Shale reservoirs have a significant fraction of total pore volume coming from pore sizes in the range of nanometers. Fluid phase behavior in these small pores deviates from the behavior in larger pores (known as bulk PVT). Modifications to thermodynamic modeling coupled with capillary pressure, interfacial tension, and relative permeability are used to analyze the impact of the aforementioned phenomena on hydrocarbon production of liquids-rich shale reservoirs. Furthermore, the impact of rock properties on production performance has to be assessed. Therefore, this paper aims to research the fluid-rock interactions developed within nanoscale reservoirs and their influence on recovery of gas and liquids.

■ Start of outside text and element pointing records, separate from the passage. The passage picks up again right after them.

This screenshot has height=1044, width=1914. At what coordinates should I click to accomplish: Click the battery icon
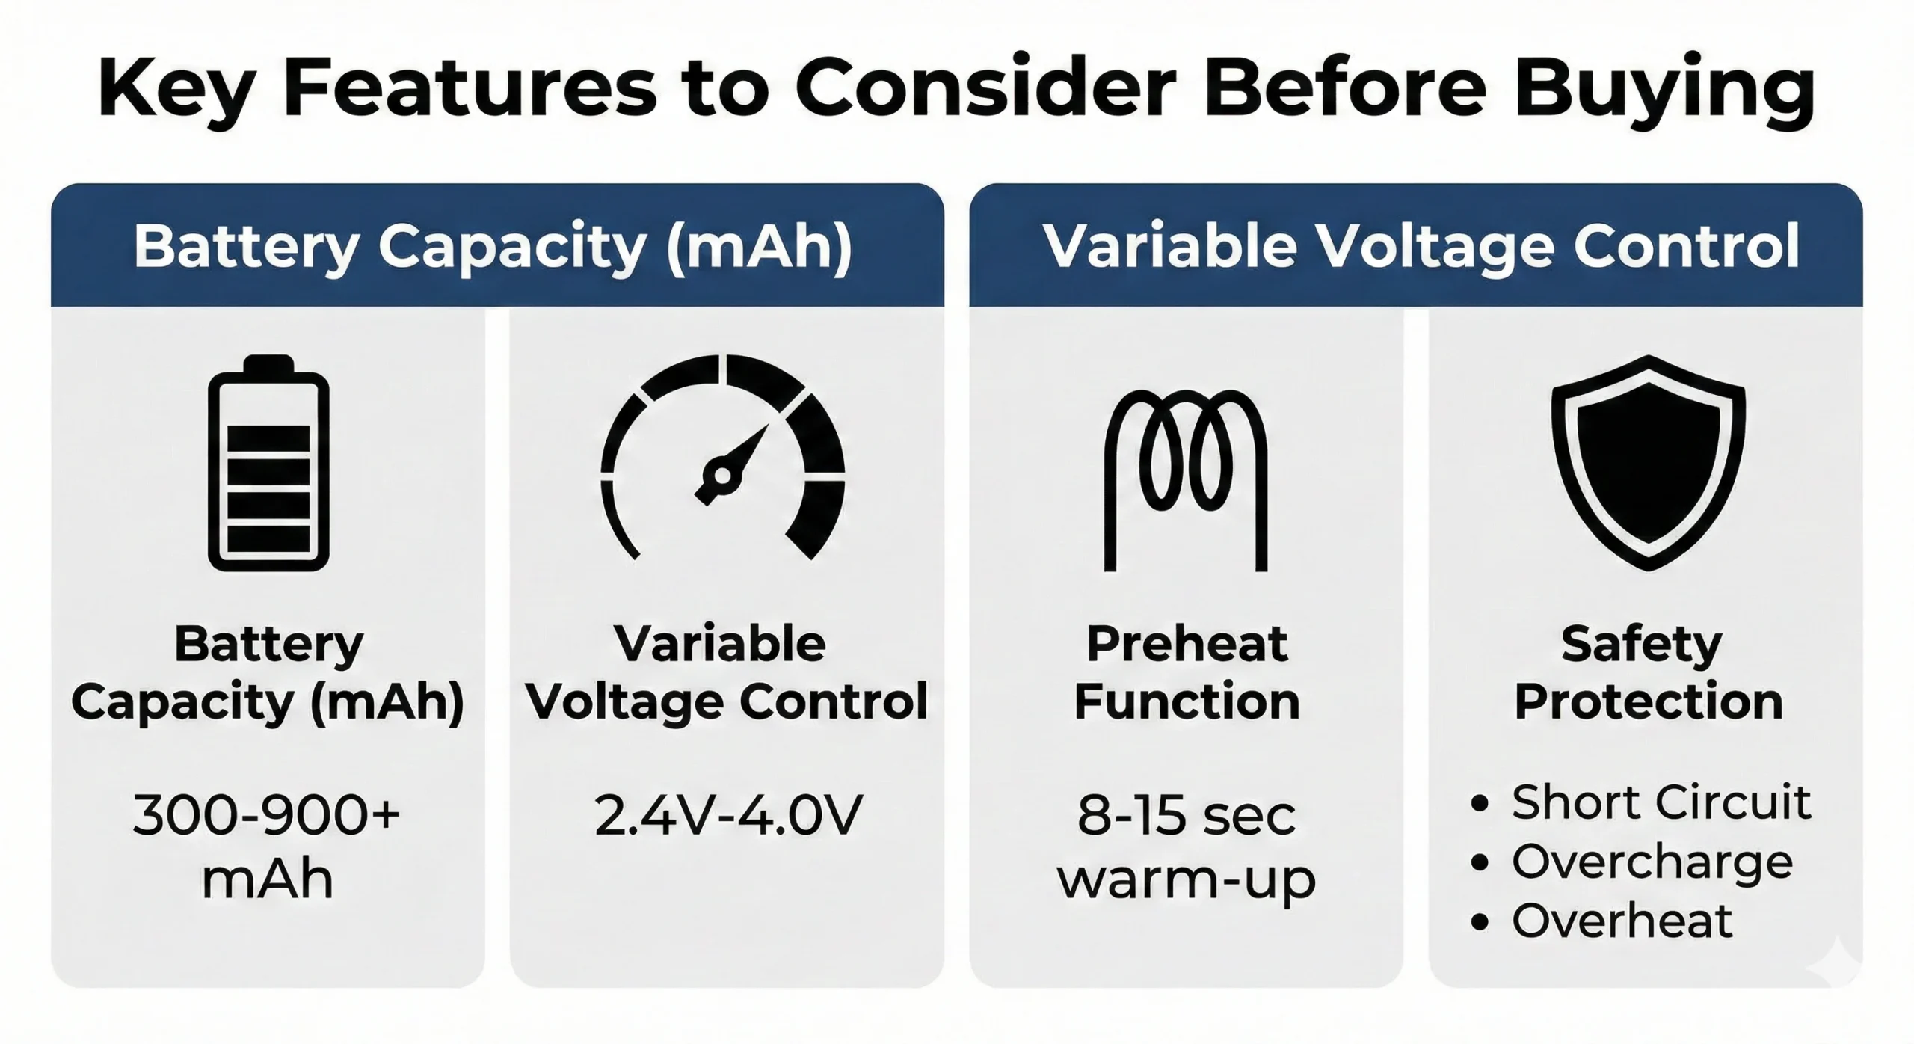268,464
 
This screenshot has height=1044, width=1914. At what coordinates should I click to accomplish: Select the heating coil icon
1186,479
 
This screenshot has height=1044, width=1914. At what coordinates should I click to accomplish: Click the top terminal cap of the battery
268,364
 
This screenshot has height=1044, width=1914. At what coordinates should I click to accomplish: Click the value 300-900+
267,814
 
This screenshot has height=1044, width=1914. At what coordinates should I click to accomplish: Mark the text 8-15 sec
1186,814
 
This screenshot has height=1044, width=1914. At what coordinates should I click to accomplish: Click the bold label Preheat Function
1187,672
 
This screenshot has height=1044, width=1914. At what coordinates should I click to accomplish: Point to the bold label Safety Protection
1648,672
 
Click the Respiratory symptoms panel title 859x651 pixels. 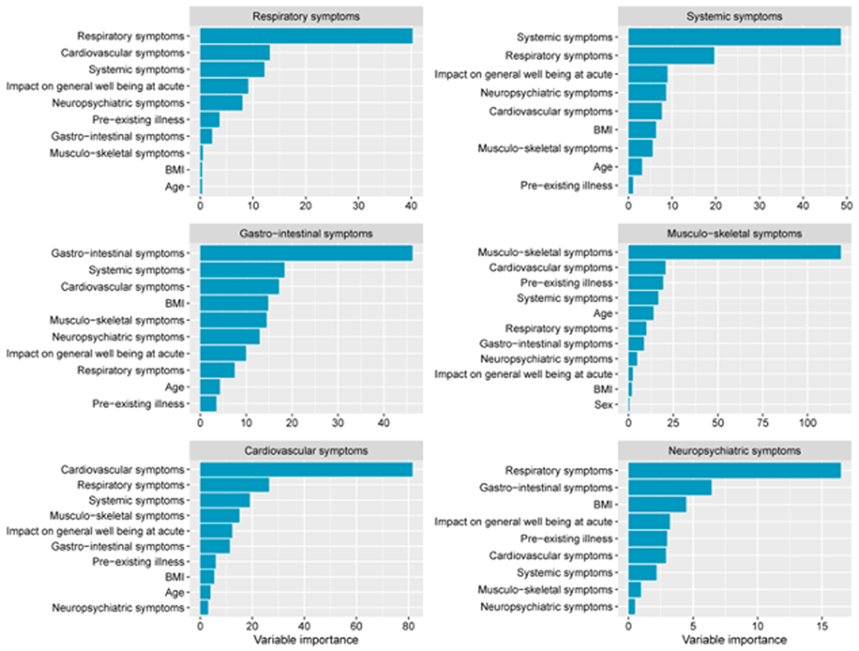[306, 15]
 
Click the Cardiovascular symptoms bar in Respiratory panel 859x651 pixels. [235, 52]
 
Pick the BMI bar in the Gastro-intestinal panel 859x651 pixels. [234, 302]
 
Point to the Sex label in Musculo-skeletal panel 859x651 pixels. [605, 404]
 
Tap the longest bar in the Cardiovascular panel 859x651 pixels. [306, 470]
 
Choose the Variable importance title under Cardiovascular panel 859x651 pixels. [306, 641]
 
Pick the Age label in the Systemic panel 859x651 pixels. [605, 167]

We analyzed the phase behavior in nanopores using two approaches: (i) critical properties shift, and (ii) capillary pressure. Reservoir simulation is selected to evaluate these two mechanisms. To attain this goal three cases are constructed, all with constant reservoir porosity, using an in-house compositional simulator: (i) constant permeability reservoir with both bulk and confined fluid properties, (ii) variable permeability reservoir with bulk fluid properties, and (iii) variable permeability reservoir with confined fluid properties. The first case exclusively evaluates the effects of confined vs. bulk fluid properties, the second case only focuses on rock properties changes, whereas the third case studies rock-fluid interactions. For the heterogeneous cases, published pore sizes reported for shale formations are used. Consistency between pore size, porosity and permeability is maintained within the simulation models.
Simulation results indicate confinement affects volumetric fluid and transport properties within shales. Significant changes in saturation pressures, which impact relative permeabilities, are manifested with respect to bulk conditions. Comparison of the simulation results allows identification of the contributions of both rock and fluid properties on hydrocarbon recovery. PVT behavior under confinement impacts incremental production during depletion. The methodology introduced in this study is a powerful practical tool for describing rock-fluid interactions in liquids-rich shale reservoirs and helps to understand the shales’ production behavior observed in the field. Detailed comparisons with a gas condensate and a volatile oil reservoir fluids are presented in detail.
The physics-based approach implemented in this work provides a novel and important foundation for the analysis of production from confined porous media such as shale reservoirs. Phase behavior in these types of reservoirs is corrected to account for confinement effects in a thermodynamically consistent way to achieve a more accurate performance prediction of nano-porous formations. The modeling developed in this paper is simple, yet robust, as opposed to computationally expensive molecular simulations. The main advantage of the proposed methodologies is that they can be easily implemented into other in-house or commercial simulators.